C'est devenu un lieu commun que de parler de
partenariat. Tout le monde est le partenaire obligé de quelqu'un. Les
plans d'affaires, les plans stratégiques de n'importe quelle
organisation culturelle, entreprise commerciale ou établissement
d'enseignement comportent désormais un chapitre ou une section sur le
partenariat. Mot à la mode incontournable. Credo de toute
organisation qui veut correctement se positionner. Mais au-delà de ce
mot fourre-tout, se profilent toutefois des intentions et des
pratiques variées. C'est en tant que représentante d'une société
d'État, le Conseil des arts et des lettres du Québec, que je
m'adresse à vous et que je traiterai du partenariat sous l'angle du
financement de l'État et des alliances stratégiques favorisant
l'exportation des arts de la scène. Je ferai d'abord un bref rappel
historique des premières activités importantes de diffusion à l'étranger
ainsi que les tendances actuelles observées au regard de la diffusion
internationale. Puis je vous ferai part de diverses observations sur
le partenariat en liaison avec le financement public.
RAPPEL HISTORIQUE ET TENDANCES
Au cours des deux dernières décennies, le secteur
des arts de la scène au Québec a fait preuve d'un dynamisme
exceptionnel au plan de la création artistique. Des créateurs de
diverses disciplines souhaitant explorer, en marge de la tradition, de
nouvelles formes d'expressions artistiques ont créé un nouveau
langage original et audacieux. Le début des années 1980 réunissait
en effet, dans un même élan créateur, plusieurs artistes de la
danse, de la musique, du théâtre, des arts multidisciplinaires
s'inscrivant dans une démarche axée sur la recherche et
l'exploration.
Ces artistes, qui se sont constitués pour la plupart
en compagnies au fil des ans, amorcent en parallèle leurs premières
activités de diffusion à l'étranger.
Dans la foulée de cette période intensive de création
au Québec, des festivals disciplinaires et événements culturels se
sont structurés. La présence de diffuseurs de plusieurs pays invités
à nos événements nationaux et internationaux a facilité, pour les
artistes, une ouverture à l'international.

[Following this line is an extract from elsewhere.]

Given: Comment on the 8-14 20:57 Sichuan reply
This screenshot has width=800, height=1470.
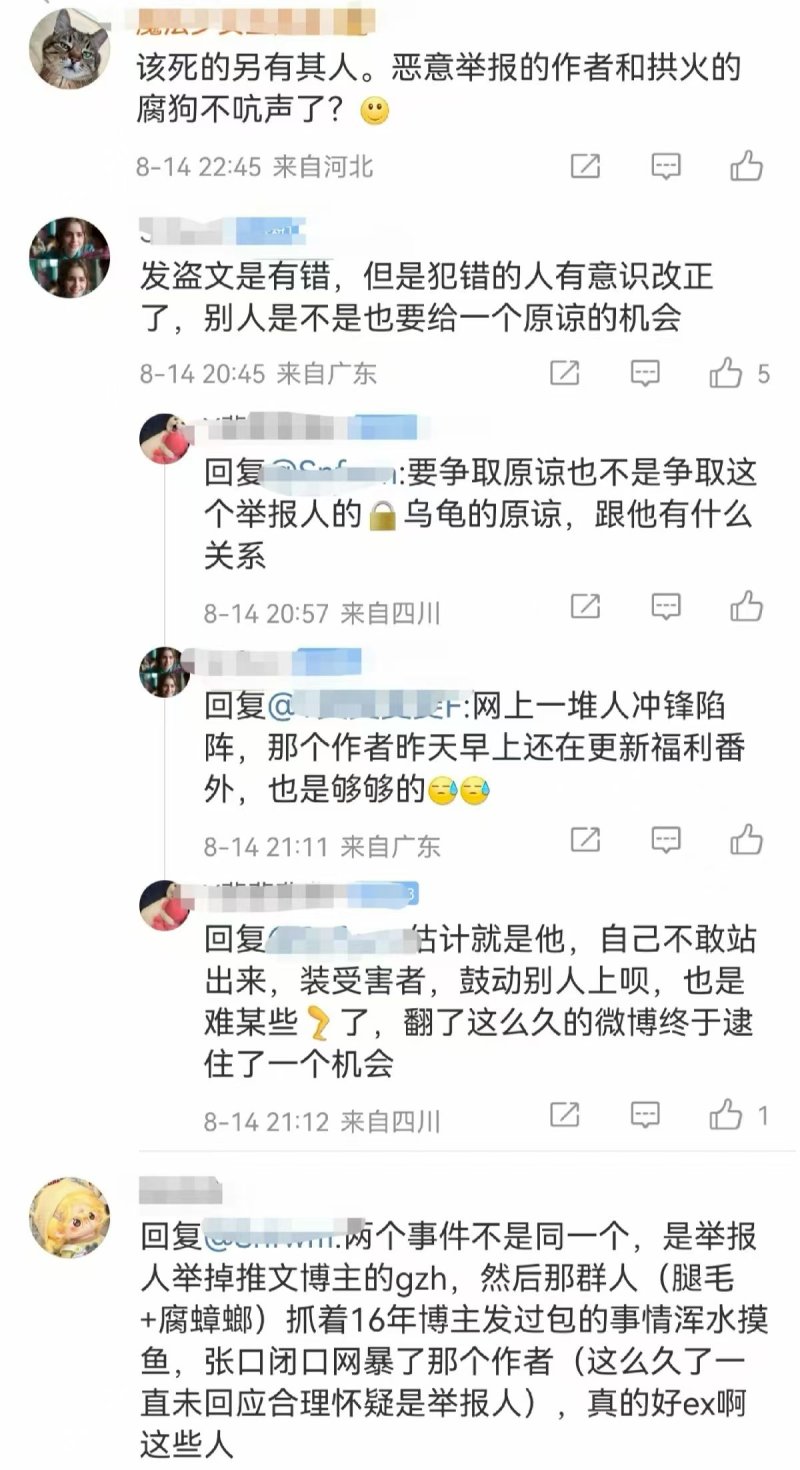Looking at the screenshot, I should tap(666, 606).

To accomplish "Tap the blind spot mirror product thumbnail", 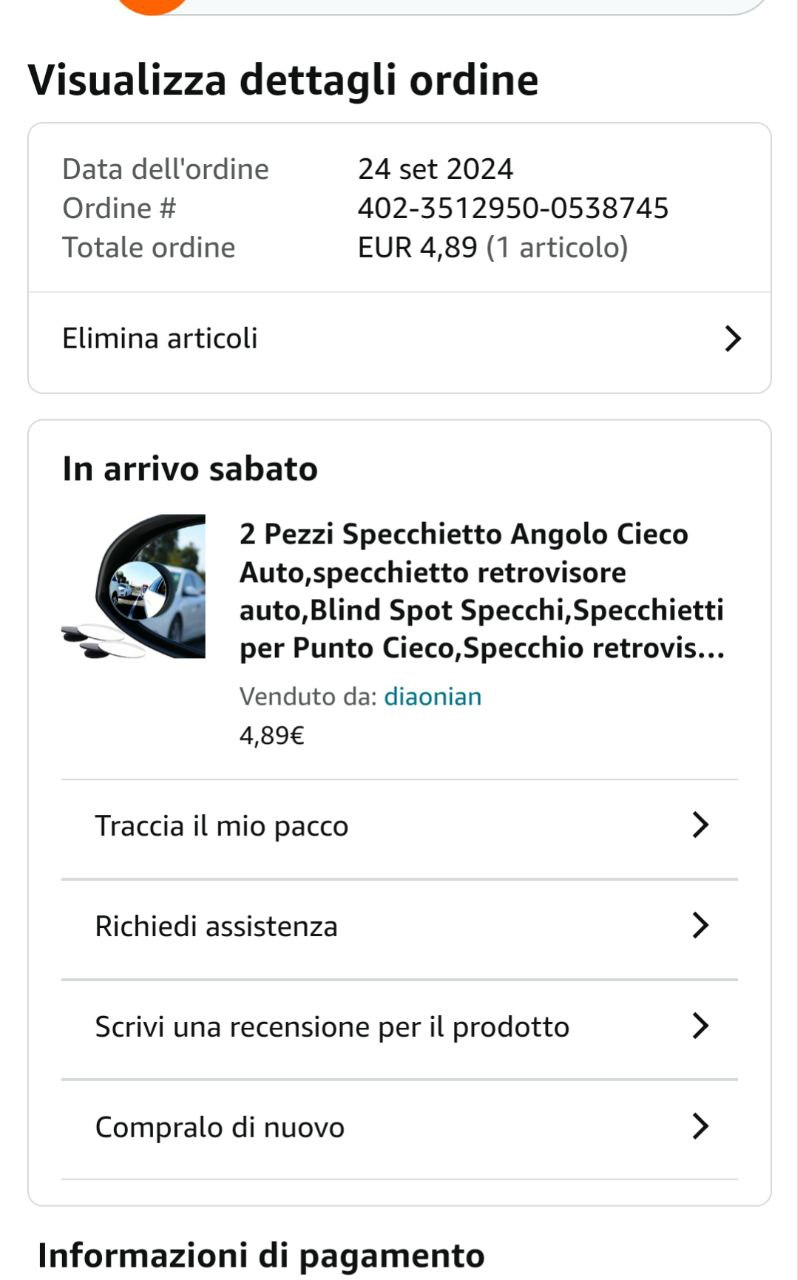I will pyautogui.click(x=133, y=587).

Au Québec, un certain
nombre de festivals tels le Festival international de nouvelle
danse, le Festival de théâtre des Amériques, le Festival
international de théâtre jeune public, le Festival
international de Lanaudière, le Carrefour international de théâtre
de Québec ont été des plaques tournantes offrant à des
artistes une vitrine privilégiée menant au réseau international des
festivals et permettant à des créateurs et des diffuseurs d'établir
sur place des contacts privilégiés.
Au fil des contacts, des échanges, des expériences
nouvelles de collaboration, les organismes artistiques et les
festivals québécois ont réussi à intéresser des diffuseurs ou des
producteurs étrangers, principalement en Europe, mais aussi aux États-Unis
et en Asie, à investir dans la production de leurs spectacles. Cette
collaboration est intéressante puisqu'elle a l'avantage de rassembler
plusieurs partenaires financiers pour une production tout en
favorisant des liens entre artistes et créateurs québécois et étrangers.

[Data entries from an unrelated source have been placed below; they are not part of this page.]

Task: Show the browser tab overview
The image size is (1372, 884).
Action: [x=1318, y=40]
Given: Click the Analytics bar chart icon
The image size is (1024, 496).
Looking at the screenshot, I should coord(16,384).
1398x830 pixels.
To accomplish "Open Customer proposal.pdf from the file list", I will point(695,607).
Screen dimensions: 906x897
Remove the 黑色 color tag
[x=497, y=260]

À titre d'exemples, des organismes tels Le Théâtre Ex Machina,
le Théâtre des Deux Mondes, le Carrousel, Carbone 14,
le Théâtre Ubu, Lock Danseurs, O Vertigo,
La Fondation Jean-Pierre Perreault, le Nouvel Ensemble
Moderne ont développé avec succès cette forme de partenariat
dans la réalisation d'activités internationales.
Un nombre grandissant d'organismes artistiques,
particulièrement dans les secteurs de la danse et du théâtre,
circulent aujourd'hui à l'extérieur du Québec. Nous soutenons une
cinquantaine d'organismes qui, sur une base ponctuelle, portent l'une
de leurs productions sur les scènes internationales et à une
vingtaine ceux dont la majeure partie des activités de diffusion se réalisent
hors du Québec. Qu'il s'agisse de tournées ou de coproductions avec
divers partenaires étrangers, production en partenariat et développement
de nouveaux marchés s'imbriquent étroitement.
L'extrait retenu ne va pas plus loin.